Stored items:

•••

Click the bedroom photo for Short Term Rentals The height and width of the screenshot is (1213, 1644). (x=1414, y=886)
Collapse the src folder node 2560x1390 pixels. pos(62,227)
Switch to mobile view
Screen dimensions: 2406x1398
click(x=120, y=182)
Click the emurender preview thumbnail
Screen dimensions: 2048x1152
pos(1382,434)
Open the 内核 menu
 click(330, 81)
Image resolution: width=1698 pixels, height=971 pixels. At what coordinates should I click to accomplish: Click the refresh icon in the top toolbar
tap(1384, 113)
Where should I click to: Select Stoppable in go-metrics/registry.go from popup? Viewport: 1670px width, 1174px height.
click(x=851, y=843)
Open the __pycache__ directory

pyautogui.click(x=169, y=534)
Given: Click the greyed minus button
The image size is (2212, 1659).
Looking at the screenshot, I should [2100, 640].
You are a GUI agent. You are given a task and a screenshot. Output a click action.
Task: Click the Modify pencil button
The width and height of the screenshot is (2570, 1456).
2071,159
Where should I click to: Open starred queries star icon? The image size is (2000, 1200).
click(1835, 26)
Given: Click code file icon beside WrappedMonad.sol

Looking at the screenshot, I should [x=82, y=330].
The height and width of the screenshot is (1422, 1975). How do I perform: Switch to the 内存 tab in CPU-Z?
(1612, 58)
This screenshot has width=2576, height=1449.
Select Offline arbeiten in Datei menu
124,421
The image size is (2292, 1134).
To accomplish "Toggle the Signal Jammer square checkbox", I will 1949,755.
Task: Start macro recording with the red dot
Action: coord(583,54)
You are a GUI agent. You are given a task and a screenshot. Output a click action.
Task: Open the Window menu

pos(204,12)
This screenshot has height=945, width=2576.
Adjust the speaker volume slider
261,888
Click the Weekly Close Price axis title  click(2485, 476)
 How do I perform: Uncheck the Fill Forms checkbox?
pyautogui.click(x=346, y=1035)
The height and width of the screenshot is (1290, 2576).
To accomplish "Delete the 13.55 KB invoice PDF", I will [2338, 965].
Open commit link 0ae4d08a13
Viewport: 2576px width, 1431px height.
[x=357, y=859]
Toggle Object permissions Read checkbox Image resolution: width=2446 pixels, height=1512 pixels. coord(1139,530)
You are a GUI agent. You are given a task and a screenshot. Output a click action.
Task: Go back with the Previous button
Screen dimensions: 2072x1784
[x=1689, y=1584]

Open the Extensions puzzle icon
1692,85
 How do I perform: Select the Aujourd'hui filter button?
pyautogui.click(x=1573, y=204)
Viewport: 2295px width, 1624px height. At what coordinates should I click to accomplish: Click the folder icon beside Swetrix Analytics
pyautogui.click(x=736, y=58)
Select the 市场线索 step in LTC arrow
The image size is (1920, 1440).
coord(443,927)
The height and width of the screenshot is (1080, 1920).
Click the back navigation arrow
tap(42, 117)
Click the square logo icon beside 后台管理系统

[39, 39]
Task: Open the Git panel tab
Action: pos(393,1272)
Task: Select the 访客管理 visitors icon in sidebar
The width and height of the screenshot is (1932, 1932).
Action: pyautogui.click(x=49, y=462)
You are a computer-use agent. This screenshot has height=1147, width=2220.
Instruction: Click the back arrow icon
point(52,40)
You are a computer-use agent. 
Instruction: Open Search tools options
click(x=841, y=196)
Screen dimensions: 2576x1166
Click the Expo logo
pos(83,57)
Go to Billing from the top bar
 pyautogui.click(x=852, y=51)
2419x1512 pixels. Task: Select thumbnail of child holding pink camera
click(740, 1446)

•••

● **TASK TO CARRY OUT**
Reproduce the data verbatim, line for line.

● **ANSWER TO THIS EXERCISE**
Click the bedroom photo for Short Term Rentals The height and width of the screenshot is (1213, 1644). (x=1414, y=886)
Collapse the src folder node 2560x1390 pixels. pos(62,227)
Switch to mobile view
Screen dimensions: 2406x1398
click(x=120, y=182)
Click the emurender preview thumbnail
Screen dimensions: 2048x1152
pos(1382,434)
Open the 内核 menu
 click(330, 81)
Image resolution: width=1698 pixels, height=971 pixels. At what coordinates should I click to accomplish: Click the refresh icon in the top toolbar
tap(1384, 113)
Where should I click to: Select Stoppable in go-metrics/registry.go from popup? Viewport: 1670px width, 1174px height.
click(x=851, y=843)
Open the __pycache__ directory

pyautogui.click(x=169, y=534)
Given: Click the greyed minus button
The image size is (2212, 1659).
Looking at the screenshot, I should [2100, 640].
You are a GUI agent. You are given a task and a screenshot. Output a click action.
Task: Click the Modify pencil button
The width and height of the screenshot is (2570, 1456).
2071,159
Where should I click to: Open starred queries star icon? The image size is (2000, 1200).
click(1835, 26)
Given: Click code file icon beside WrappedMonad.sol

Looking at the screenshot, I should [x=82, y=330].
The height and width of the screenshot is (1422, 1975). How do I perform: Switch to the 内存 tab in CPU-Z?
(1612, 58)
This screenshot has width=2576, height=1449.
Select Offline arbeiten in Datei menu
124,421
The image size is (2292, 1134).
To accomplish "Toggle the Signal Jammer square checkbox", I will 1949,755.
Task: Start macro recording with the red dot
Action: coord(583,54)
You are a GUI agent. You are given a task and a screenshot. Output a click action.
Task: Open the Window menu

pos(204,12)
This screenshot has height=945, width=2576.
Adjust the speaker volume slider
261,888
Click the Weekly Close Price axis title  click(2485, 476)
 How do I perform: Uncheck the Fill Forms checkbox?
pyautogui.click(x=346, y=1035)
The height and width of the screenshot is (1290, 2576).
To accomplish "Delete the 13.55 KB invoice PDF", I will [2338, 965].
Open commit link 0ae4d08a13
Viewport: 2576px width, 1431px height.
[x=357, y=859]
Toggle Object permissions Read checkbox Image resolution: width=2446 pixels, height=1512 pixels. coord(1139,530)
You are a GUI agent. You are given a task and a screenshot. Output a click action.
Task: Go back with the Previous button
Screen dimensions: 2072x1784
[x=1689, y=1584]

Open the Extensions puzzle icon
1692,85
 How do I perform: Select the Aujourd'hui filter button?
pyautogui.click(x=1573, y=204)
Viewport: 2295px width, 1624px height. At what coordinates should I click to accomplish: Click the folder icon beside Swetrix Analytics
pyautogui.click(x=736, y=58)
Select the 市场线索 step in LTC arrow
The image size is (1920, 1440).
coord(443,927)
The height and width of the screenshot is (1080, 1920).
Click the back navigation arrow
tap(42, 117)
Click the square logo icon beside 后台管理系统

[39, 39]
Task: Open the Git panel tab
Action: pos(393,1272)
Task: Select the 访客管理 visitors icon in sidebar
The width and height of the screenshot is (1932, 1932).
Action: pyautogui.click(x=49, y=462)
You are a computer-use agent. This screenshot has height=1147, width=2220.
Instruction: Click the back arrow icon
point(52,40)
You are a computer-use agent. 
Instruction: Open Search tools options
click(x=841, y=196)
Screen dimensions: 2576x1166
Click the Expo logo
pos(83,57)
Go to Billing from the top bar
 pyautogui.click(x=852, y=51)
2419x1512 pixels. Task: Select thumbnail of child holding pink camera
click(740, 1446)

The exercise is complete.